== Segment start ==
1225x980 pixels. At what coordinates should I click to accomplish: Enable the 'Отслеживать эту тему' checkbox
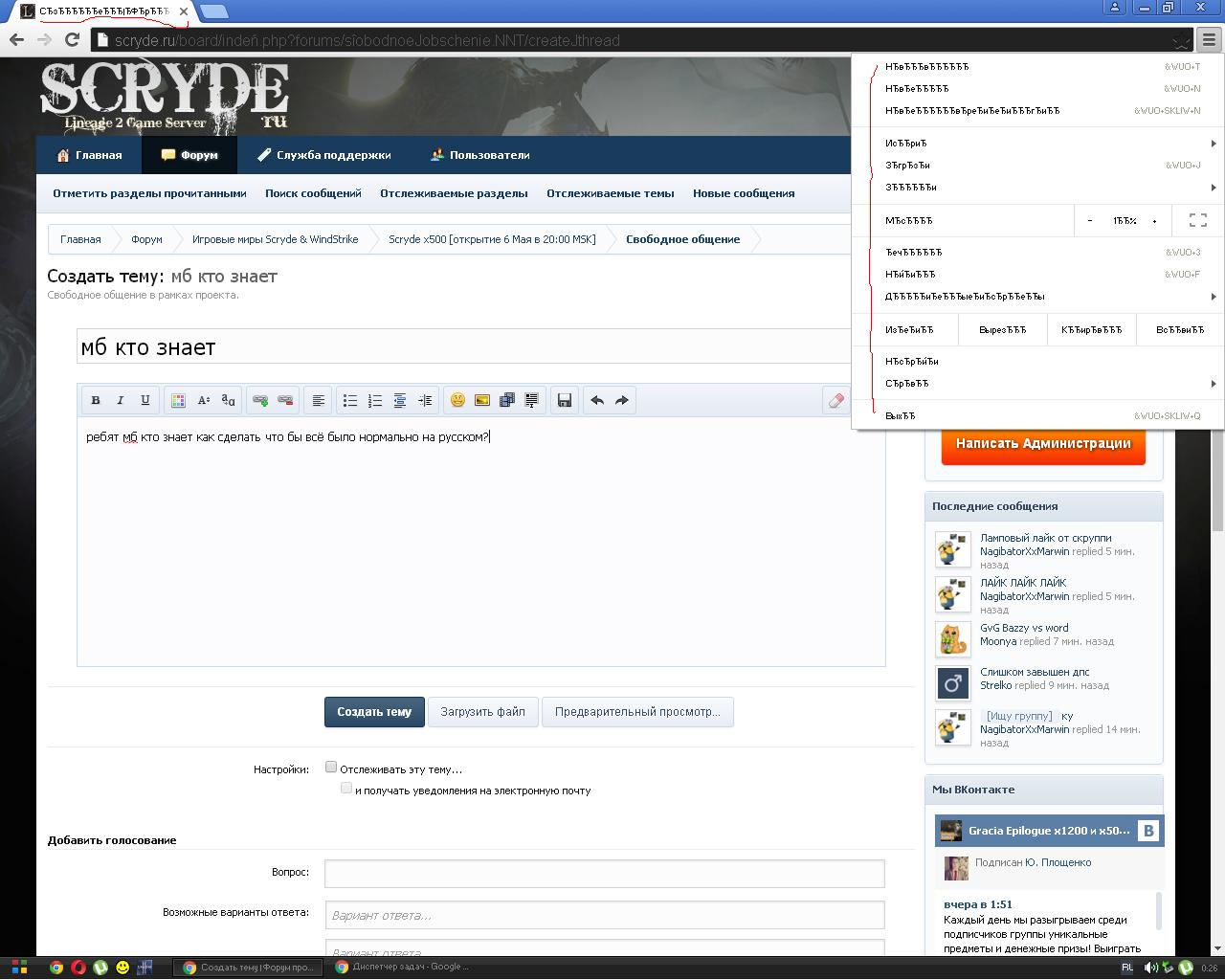point(331,767)
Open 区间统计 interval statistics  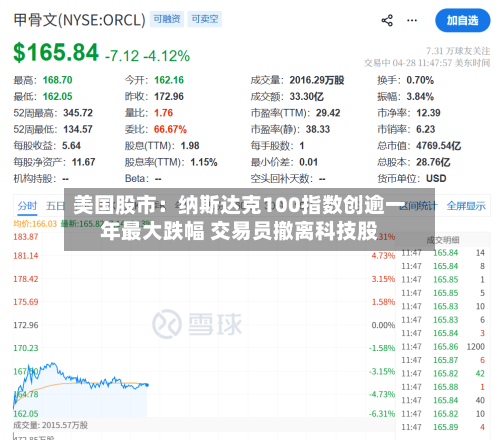click(x=418, y=206)
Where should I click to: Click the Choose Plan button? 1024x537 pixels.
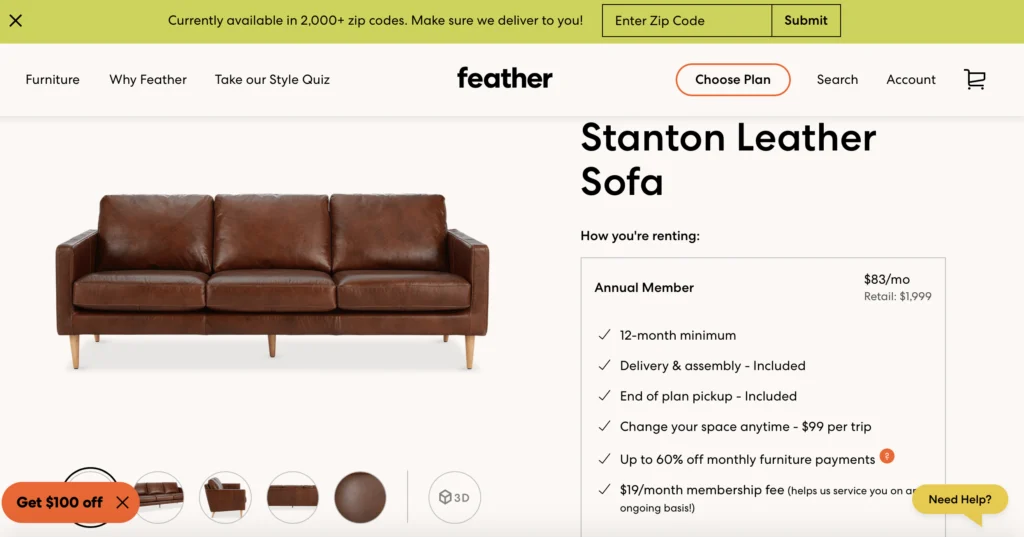pos(733,80)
== Segment end ==
**Problem requirements:**
When the line containing "Where should I" is reached, write out that line and each one after it exactly, ending with the last line of the records; pictures are not copied.

**Reply:**
Where should I click to: Click the Choose Plan button? 1024x537 pixels.
pos(733,80)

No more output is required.